All patients diagnosed with gastrointestinal stromal tumor (GIST) by pathological diagnosis and immunohistochemistry were classified according to the 2011 NCCN GIST risk grading standard. According to this standard, for patients with moderate to high risk, oral Gleevec (400 mg/day) should be given after surgery; for patients at moderate risk of nongastric origin, treatment should be administered for 3 years; for patients at moderate risk of gastric origin, treatment should be administered for 1 year; and for high-risk patients, treatment should be administered for more than 3 years.

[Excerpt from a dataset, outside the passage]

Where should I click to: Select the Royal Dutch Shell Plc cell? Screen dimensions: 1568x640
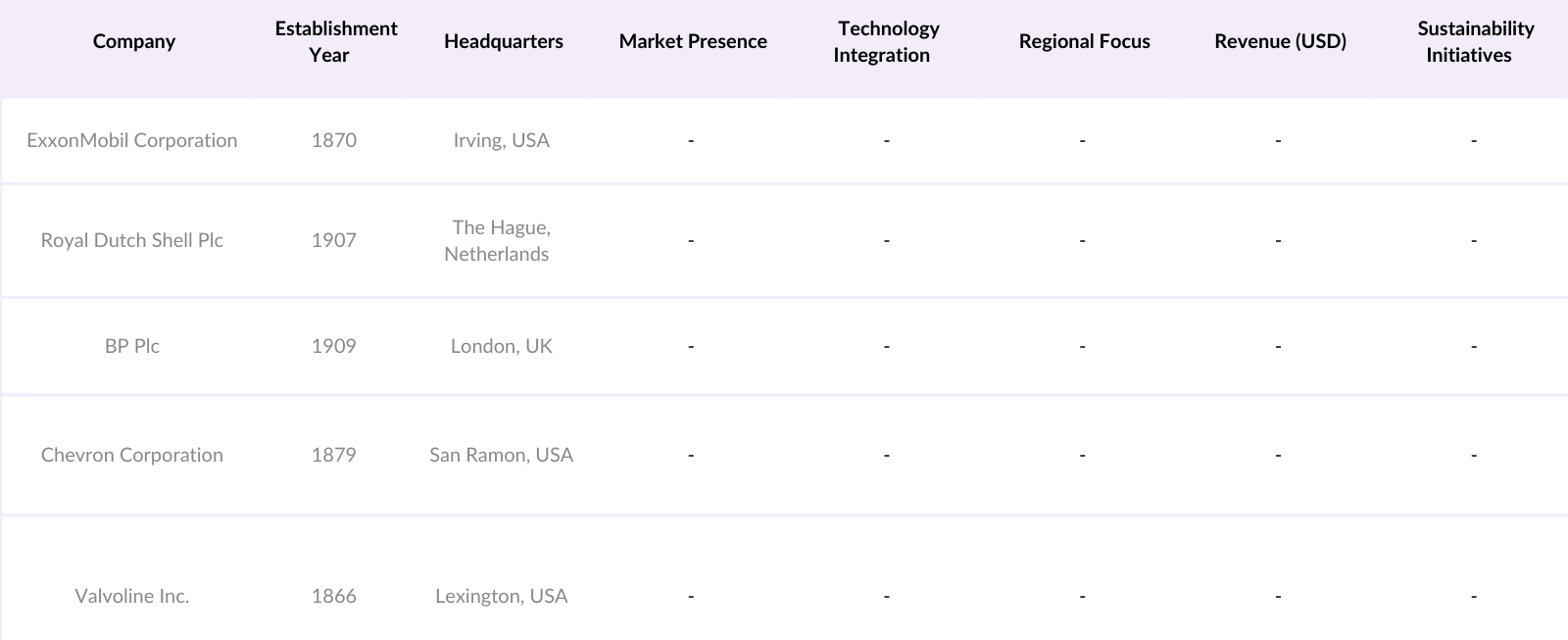click(132, 240)
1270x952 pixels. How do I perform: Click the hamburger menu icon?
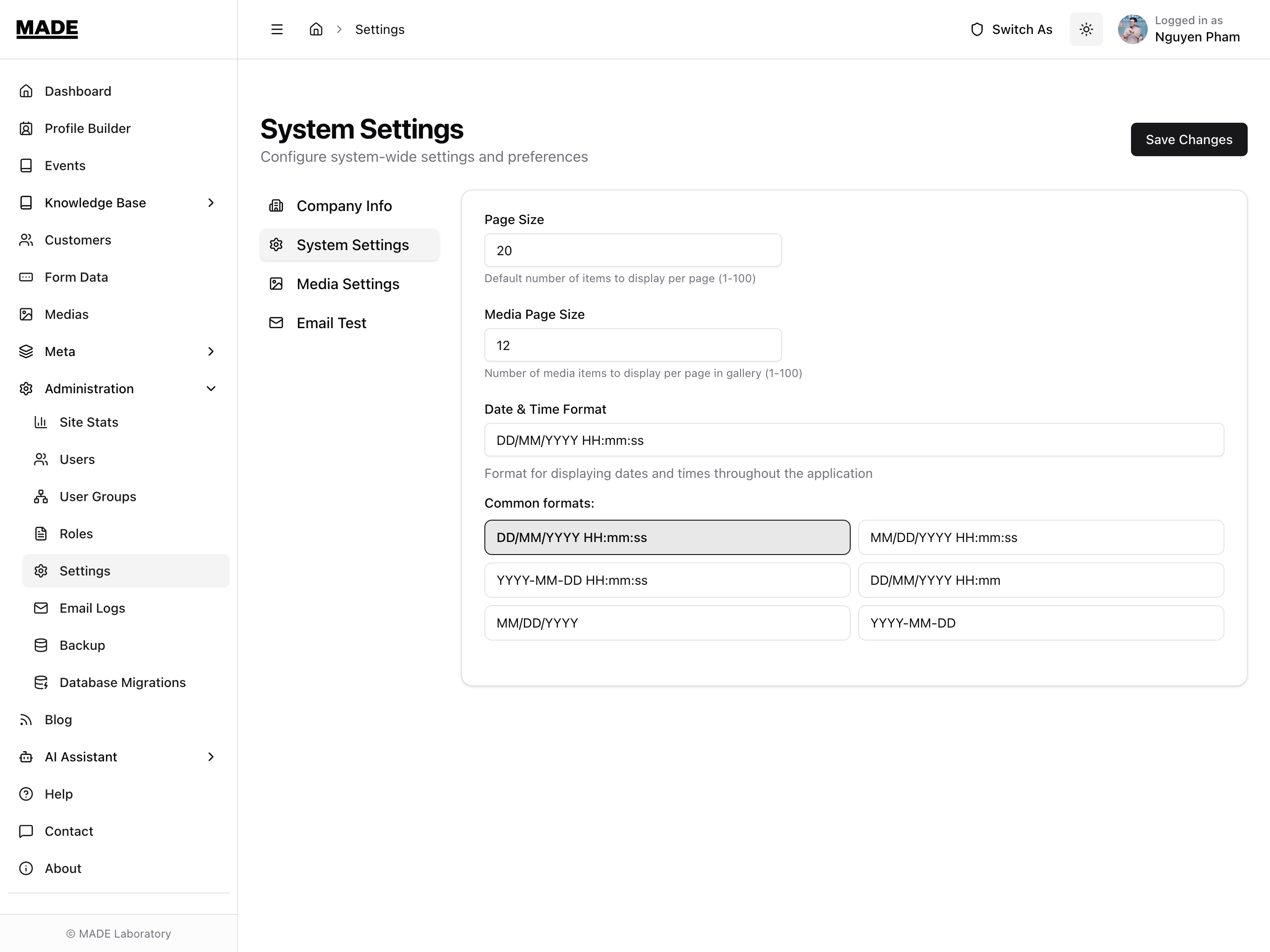tap(277, 29)
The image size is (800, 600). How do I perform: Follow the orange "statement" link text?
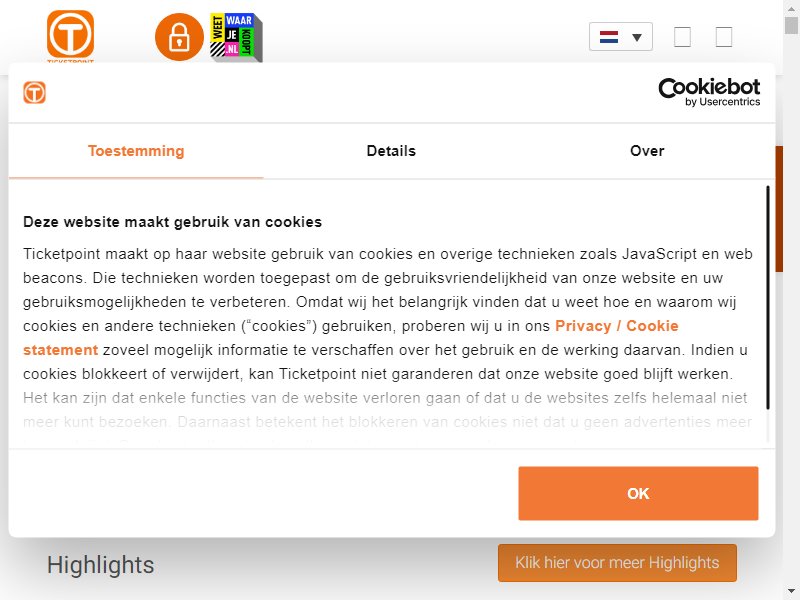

Data analysis was performed using SPSS software version 19.0 (SPSS Inc., Chicago, IL, USA). Continuous values are expressed as mean ± standard deviation, and categorical values are presented as count and proportions. Student's t-test was used to test parameter data, and between-group comparisons involving categorical data were performed using χ2 statistic corrected for continuity (Fisher's exact tests when appropriate). For all analyses, P < 0.05 was considered statistically significant.
| Results|| |
[Table 1] compares the baseline demographics and outcomes between the two groups. A total of 275 patients with G-SMT underwent surgery, of which 152 patients underwent ER and 150 patients (98.7%) underwent complete resection, and 123 patients were in the LR group and 120 patients (97.5%) underwent complete resection. There was no statistically significant difference in age, sex, and overall complications between the ER and LR groups. There were no recurrences in the two groups during the follow-up period. The average operative time in the ER group was shorter (81.8 ± 13.5 vs 141.7 ± 60.4 min), the intraoperative blood loss was significantly less (14.4 ± 15.8 vs 41.9 ± 56.3 mL), and total hospital stay, postoperative hospital stay, and postoperative feeding were shorter. Recovery time was shorter than that in the LR group, and the ER group incurred less cost (all P < 0.05).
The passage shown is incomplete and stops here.